La data è legata all’Annunciazione a Maria ma quest’anno la Pasqua cade il 31 marzo e quindi il calendario liturgico la sposta all’8 aprile

Tutta colpa della Pasqua: a partire dalla metà del VII secolo, la Chiesa cattolica ha stabilito che il giorno dell’Annunciazione corrisponde al 25 marzo. Essendo una data molto vicina a quella del periodo pasquale, se questa cade durante una domenica di Quaresima o altre festività legate alla Pasqua, la liturgia che accompagna l’evento viene rinviata, in quanto le festività pasquali prevalgono sull’Annunciazione.

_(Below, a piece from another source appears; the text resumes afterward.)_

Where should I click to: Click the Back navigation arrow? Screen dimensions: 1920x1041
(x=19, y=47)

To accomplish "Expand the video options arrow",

Il Capodanno senese è indissolubilmente legato proprio alla data dell’Annunciazione a Maria, come era stato fino al 1749 e come fu deciso nel 2013, quando fu reintrodotto per iniziativa del Magistrato delle Contrade, insieme al Comune di Siena e alla Curia. 

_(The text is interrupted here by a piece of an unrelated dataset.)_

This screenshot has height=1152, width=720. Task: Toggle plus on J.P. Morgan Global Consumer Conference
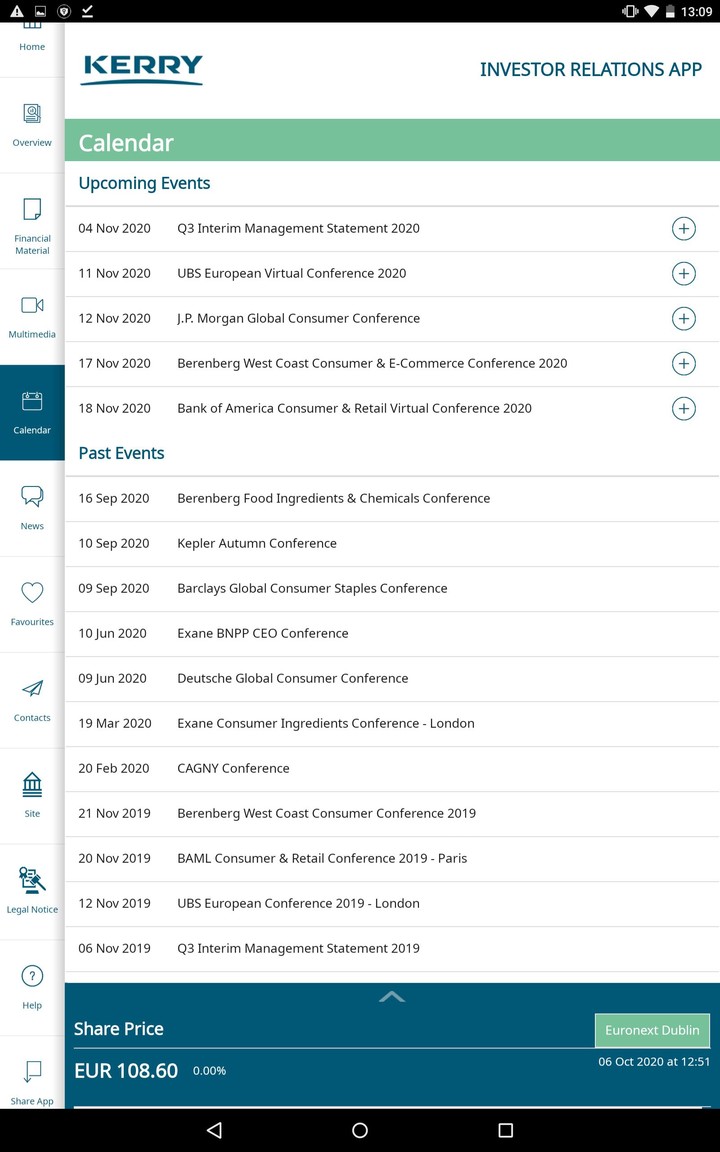point(684,318)
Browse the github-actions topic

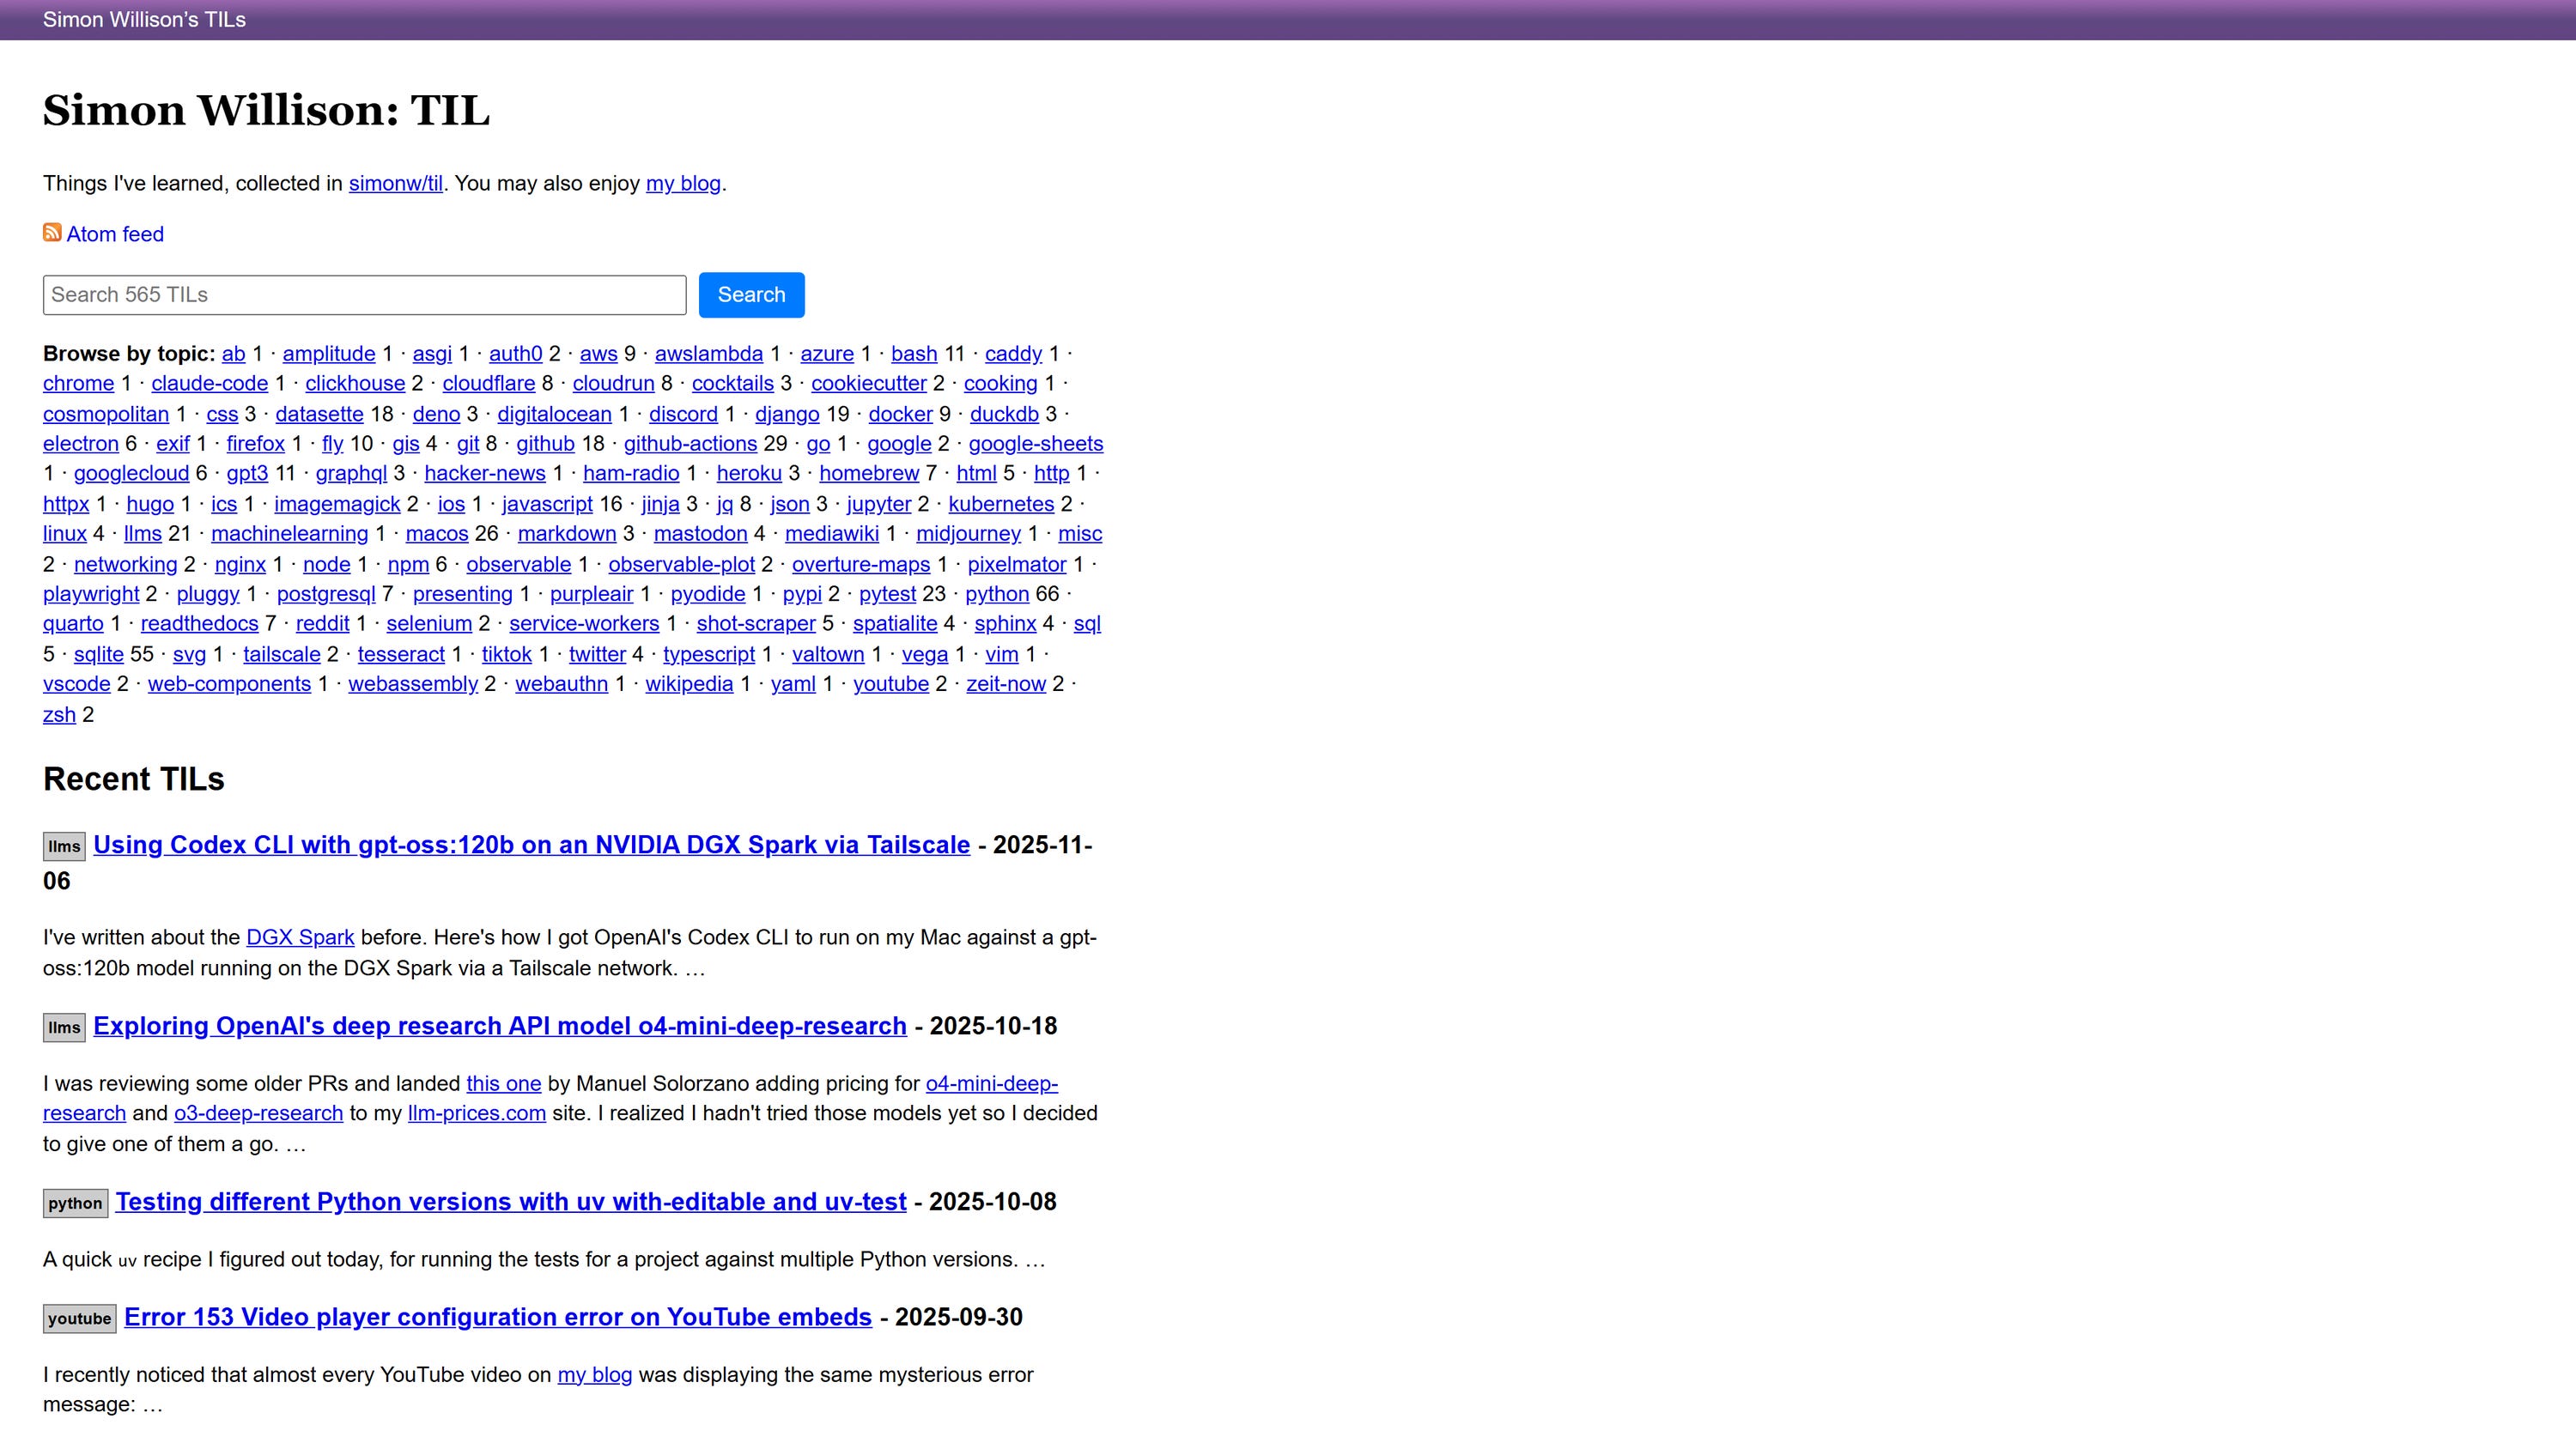pyautogui.click(x=690, y=444)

Il calendario liturgico sposta quindi la data dell’Annunciazione all’8 aprile, ed il Capodanno deve seguirne le sorti. E’ stato deciso dopo una consultazione tra i 17 priori e il Cardinale Lojudice e sarà quest’ultimo anche a dover decidere a chi sarà affidata la ‘lectio magistralis’, per mantenere l’alternanza tra tema laico e religioso.